肺炎支原体基因组具有偏嗜性，AUU（Ile，4.6%）、AAA （Lys，4.6%）、UUU（Phe，4.3%）、GAA（Glu，4.2%）和UUA（Leu，3.9%）是最常使用的密码子，而UGC（Cys，0.2%）、CGA（Arg，0.29%）、AGG（Arg，0.4%）和UGU（Cys，0.55%）是最少使用的密码子。蛋白质中含量较丰富的氨基酸是Leu（10.3%）、Lys （8.5%）、He（6.6%）和Val（6.5%）。

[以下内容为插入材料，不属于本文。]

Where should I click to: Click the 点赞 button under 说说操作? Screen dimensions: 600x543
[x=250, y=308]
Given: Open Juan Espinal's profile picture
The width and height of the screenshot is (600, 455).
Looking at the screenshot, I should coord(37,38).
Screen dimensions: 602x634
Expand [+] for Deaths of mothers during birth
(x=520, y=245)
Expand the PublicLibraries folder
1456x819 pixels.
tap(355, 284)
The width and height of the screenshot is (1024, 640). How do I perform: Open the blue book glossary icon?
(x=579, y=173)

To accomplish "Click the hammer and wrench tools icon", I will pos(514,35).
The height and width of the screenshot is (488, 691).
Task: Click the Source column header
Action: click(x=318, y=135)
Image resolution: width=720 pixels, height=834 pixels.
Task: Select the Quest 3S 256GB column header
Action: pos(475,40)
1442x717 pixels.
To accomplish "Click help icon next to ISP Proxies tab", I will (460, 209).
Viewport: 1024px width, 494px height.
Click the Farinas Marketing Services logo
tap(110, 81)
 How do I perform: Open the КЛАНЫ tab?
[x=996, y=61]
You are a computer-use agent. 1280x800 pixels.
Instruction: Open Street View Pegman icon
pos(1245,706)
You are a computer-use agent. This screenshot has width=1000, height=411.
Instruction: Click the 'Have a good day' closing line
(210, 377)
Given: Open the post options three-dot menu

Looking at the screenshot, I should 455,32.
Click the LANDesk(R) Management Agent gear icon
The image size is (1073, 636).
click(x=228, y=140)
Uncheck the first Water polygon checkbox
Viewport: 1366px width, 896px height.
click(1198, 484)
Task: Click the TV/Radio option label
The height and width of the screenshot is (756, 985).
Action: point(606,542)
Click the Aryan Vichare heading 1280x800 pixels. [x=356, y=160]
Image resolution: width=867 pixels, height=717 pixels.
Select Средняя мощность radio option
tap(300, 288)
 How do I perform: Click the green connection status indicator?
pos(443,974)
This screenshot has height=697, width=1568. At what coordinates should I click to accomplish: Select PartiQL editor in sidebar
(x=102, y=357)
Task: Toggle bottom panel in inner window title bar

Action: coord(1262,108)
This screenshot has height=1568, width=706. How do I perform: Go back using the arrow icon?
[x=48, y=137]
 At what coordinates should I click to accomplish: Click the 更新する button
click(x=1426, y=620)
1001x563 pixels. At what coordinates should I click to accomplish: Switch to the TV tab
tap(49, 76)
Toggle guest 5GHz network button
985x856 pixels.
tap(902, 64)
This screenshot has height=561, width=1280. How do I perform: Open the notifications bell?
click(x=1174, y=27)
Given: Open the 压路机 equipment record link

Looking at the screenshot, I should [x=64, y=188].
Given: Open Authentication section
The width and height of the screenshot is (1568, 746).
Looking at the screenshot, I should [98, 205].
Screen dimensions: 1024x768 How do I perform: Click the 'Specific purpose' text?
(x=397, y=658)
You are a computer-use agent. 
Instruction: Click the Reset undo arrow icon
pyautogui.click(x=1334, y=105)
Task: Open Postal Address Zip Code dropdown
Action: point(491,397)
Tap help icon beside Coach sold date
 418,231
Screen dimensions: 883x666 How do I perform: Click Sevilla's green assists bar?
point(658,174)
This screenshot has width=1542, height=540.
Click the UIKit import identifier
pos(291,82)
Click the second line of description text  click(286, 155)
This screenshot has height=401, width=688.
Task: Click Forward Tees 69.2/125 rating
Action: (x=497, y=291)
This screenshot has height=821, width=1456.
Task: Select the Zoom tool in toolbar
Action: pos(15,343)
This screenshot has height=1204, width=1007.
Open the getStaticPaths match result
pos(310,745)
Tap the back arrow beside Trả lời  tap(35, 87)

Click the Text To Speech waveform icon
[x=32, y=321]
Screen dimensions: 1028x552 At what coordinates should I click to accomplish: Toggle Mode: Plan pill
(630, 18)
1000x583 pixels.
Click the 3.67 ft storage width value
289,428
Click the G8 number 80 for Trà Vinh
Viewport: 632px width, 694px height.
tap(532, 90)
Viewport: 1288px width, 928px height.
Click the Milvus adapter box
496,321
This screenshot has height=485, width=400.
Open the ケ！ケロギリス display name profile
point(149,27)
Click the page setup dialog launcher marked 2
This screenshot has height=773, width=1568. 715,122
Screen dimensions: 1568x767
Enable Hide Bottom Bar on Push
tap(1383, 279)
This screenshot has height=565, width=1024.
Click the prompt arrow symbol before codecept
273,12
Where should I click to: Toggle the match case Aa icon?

G+C比例高的区域通常编码P1基因、P1操纵子元件的ORF6、重复DNA序列或tRNA，G+C含量少的区段主要编码一些脂蛋白或HSD修饰/限制系统。

肺炎支原体基因组中参与DNA修复和复制的DNA聚合酶Ⅲ只存在τ、γ、δ′、β四个亚单位。由于肺炎支原体不编码polA样的DNA修复酶，同时缺乏作用于引物转位的RNaseH和作用于复制终止的蛋白。所以，肺炎支原体的突变率比其他支原体高。通过同源性比较发现，肺炎支原体仅有一个信号因子（sigaA）参与表达和调控，提示肺炎支原体没有类似双信号系统，对外界刺激的应答不依赖于σ因子的表达水平。同时，肺炎支原体还具有多种GTP-结合蛋白和一种毒力相关蛋白vacB，也可能参与基因表达与调控。

肺炎支原体的翻译机制相对完整，约有15% ORF编码的蛋白质参与其中，包括19种tRNA合成酶、50种核糖体蛋白、33种tRNA、1个rRNA操纵元件（编码5S、16S和23SrRNA）和1个10SRNA。这种10SRNA在进化上十分保守，经翻译后可能起tRNA和mRNA的作用。

在肺炎支原体中发现了三种转运系统：①磷酸烯醇丙酮酸-糖磷酸转移酶系统（PTS）；②ABC转运系统：由2个ATP结合区、2个跨膜区和1个底物结合区组成；③主动扩散系统：该系统利用跨膜蛋白作为特异性转运载体。